[MATERIAL PROVIDED]

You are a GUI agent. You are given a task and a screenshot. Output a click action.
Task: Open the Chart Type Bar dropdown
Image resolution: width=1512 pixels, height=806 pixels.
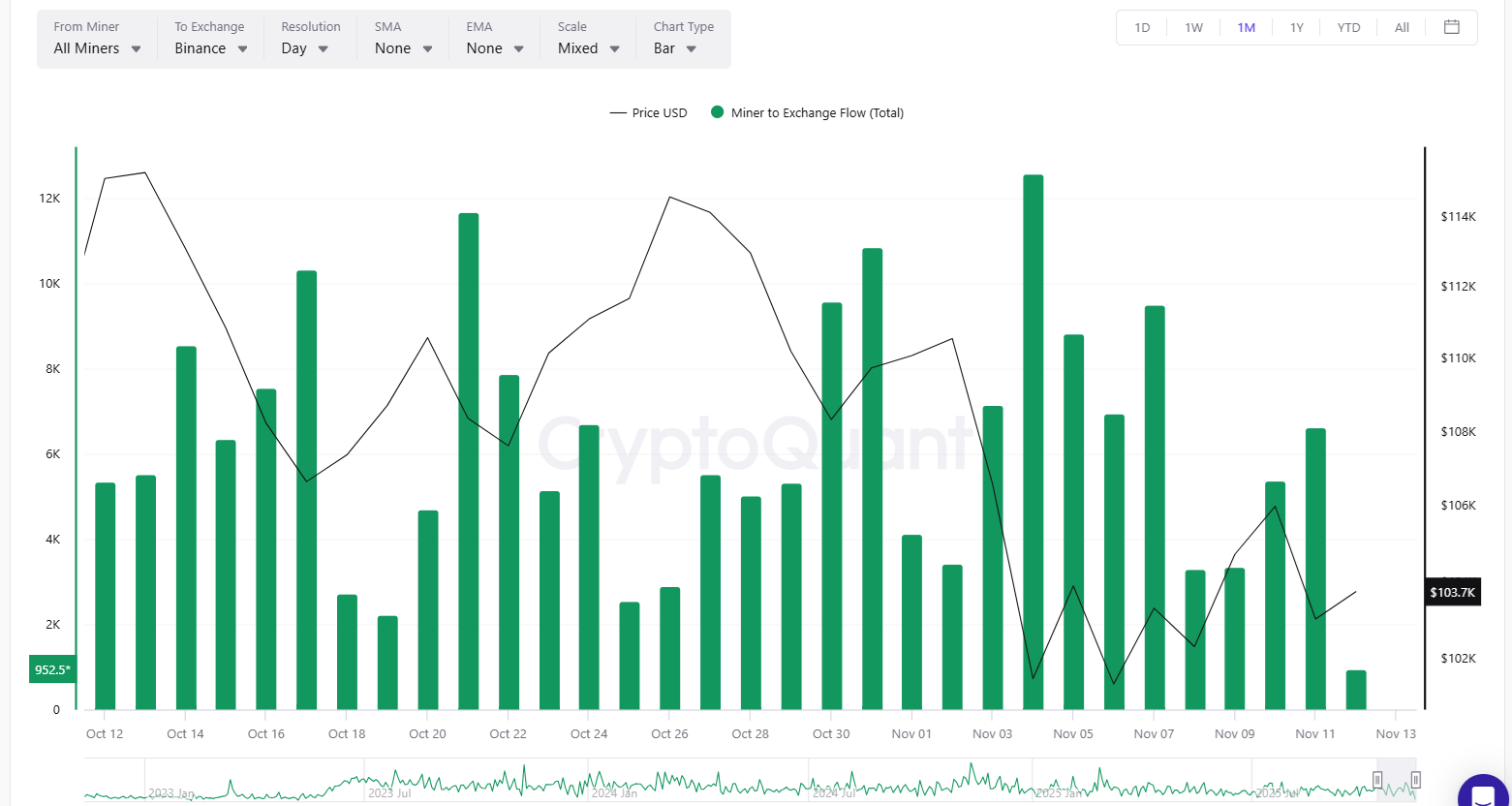point(675,48)
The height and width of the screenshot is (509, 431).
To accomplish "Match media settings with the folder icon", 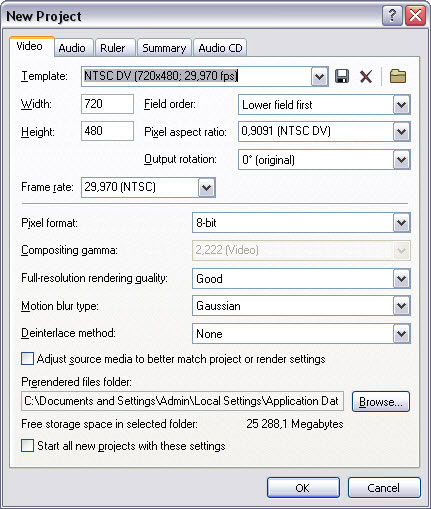I will click(x=398, y=76).
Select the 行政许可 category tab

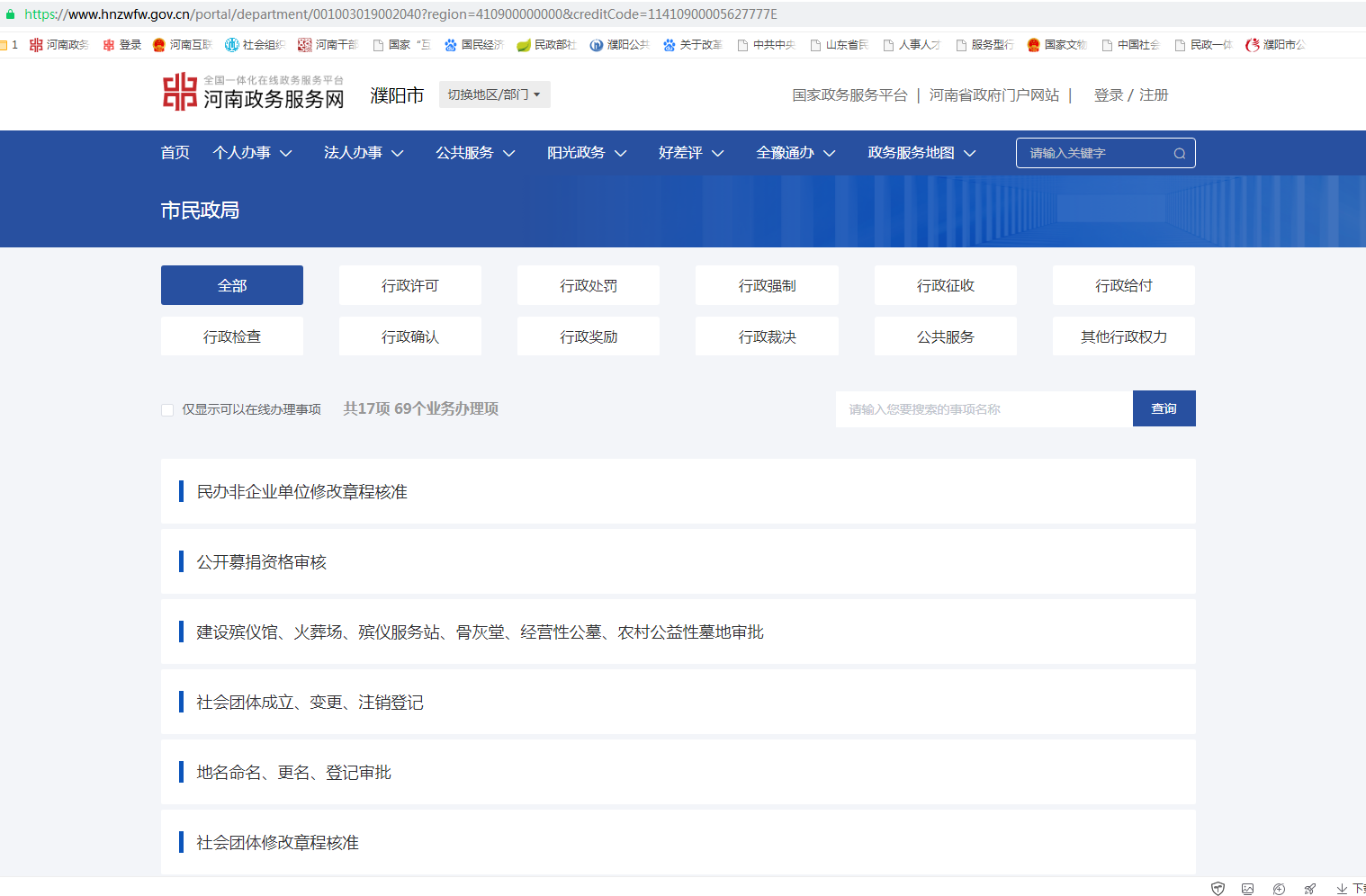409,285
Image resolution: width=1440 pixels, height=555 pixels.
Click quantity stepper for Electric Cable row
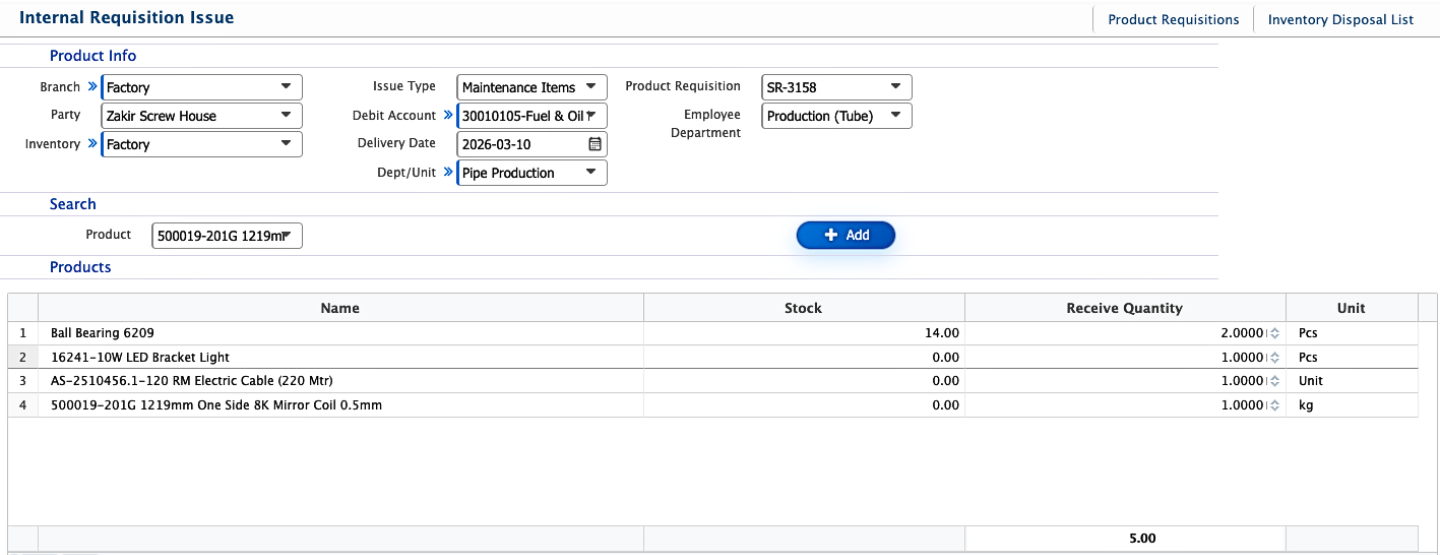coord(1274,381)
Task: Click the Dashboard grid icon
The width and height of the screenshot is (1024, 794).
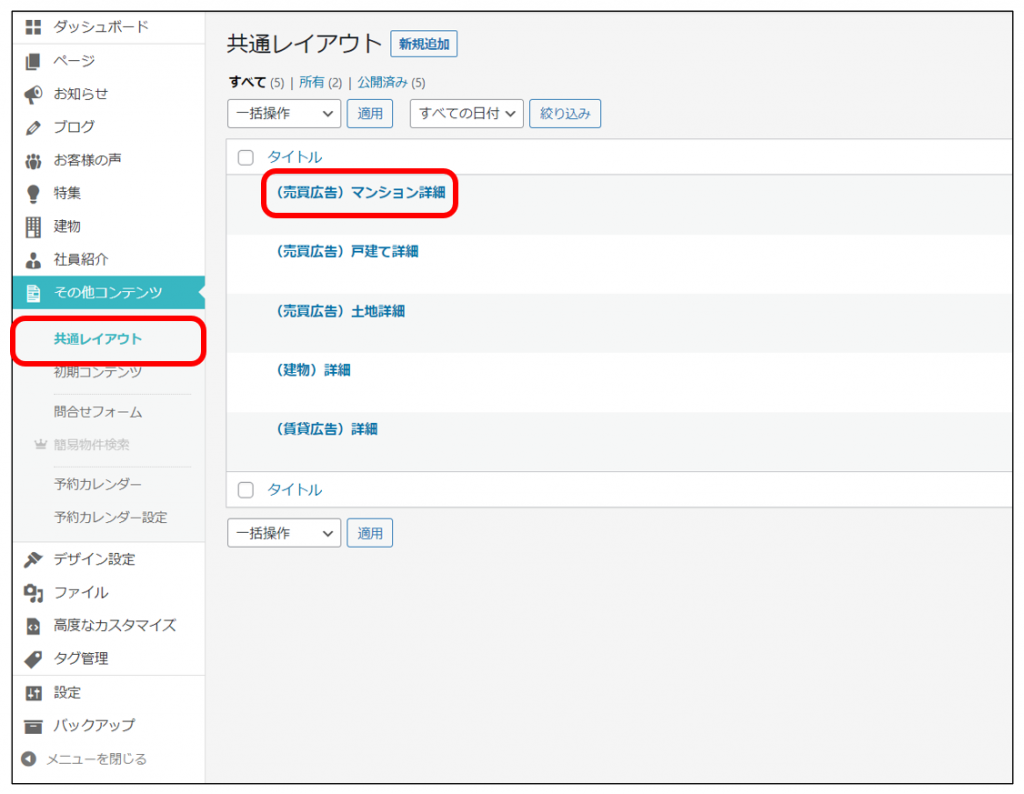Action: [x=33, y=28]
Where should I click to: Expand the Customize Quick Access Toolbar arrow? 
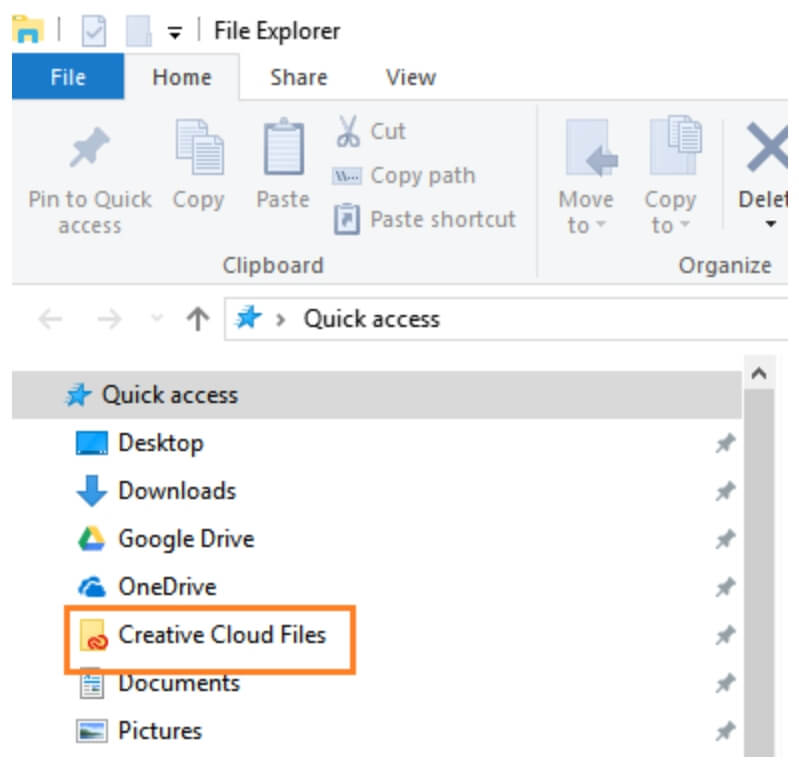[x=175, y=33]
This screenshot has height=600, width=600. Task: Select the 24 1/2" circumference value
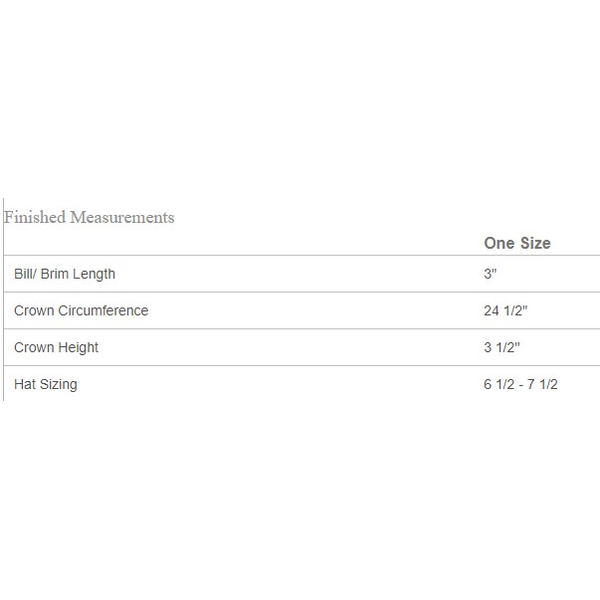505,311
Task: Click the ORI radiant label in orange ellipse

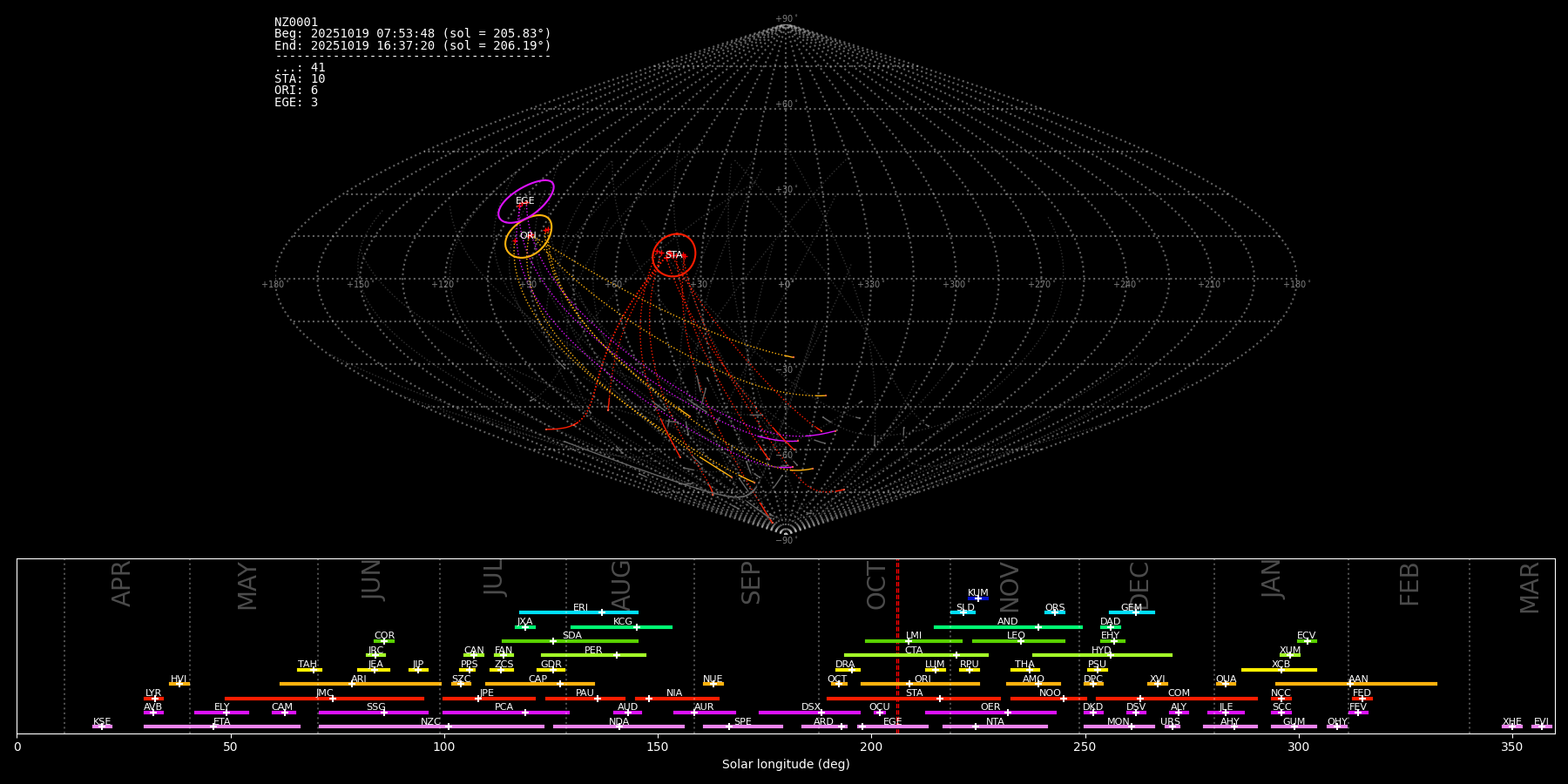Action: pyautogui.click(x=528, y=236)
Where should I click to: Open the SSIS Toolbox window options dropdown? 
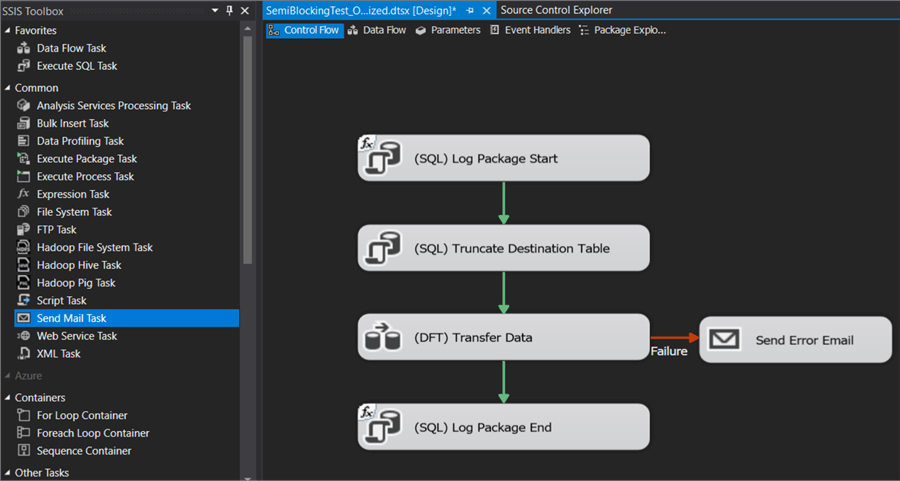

[TASK DETAILS]
Everything from the line containing "Task: Click the ORI" through the last line of the entries is to be output exactly as written, minus any pictures.

[REPLY TO THE TASK]
Task: Click the ORI radiant label in orange ellipse

Action: pyautogui.click(x=528, y=236)
Where should I click to: Open the SSIS Toolbox window options dropdown? 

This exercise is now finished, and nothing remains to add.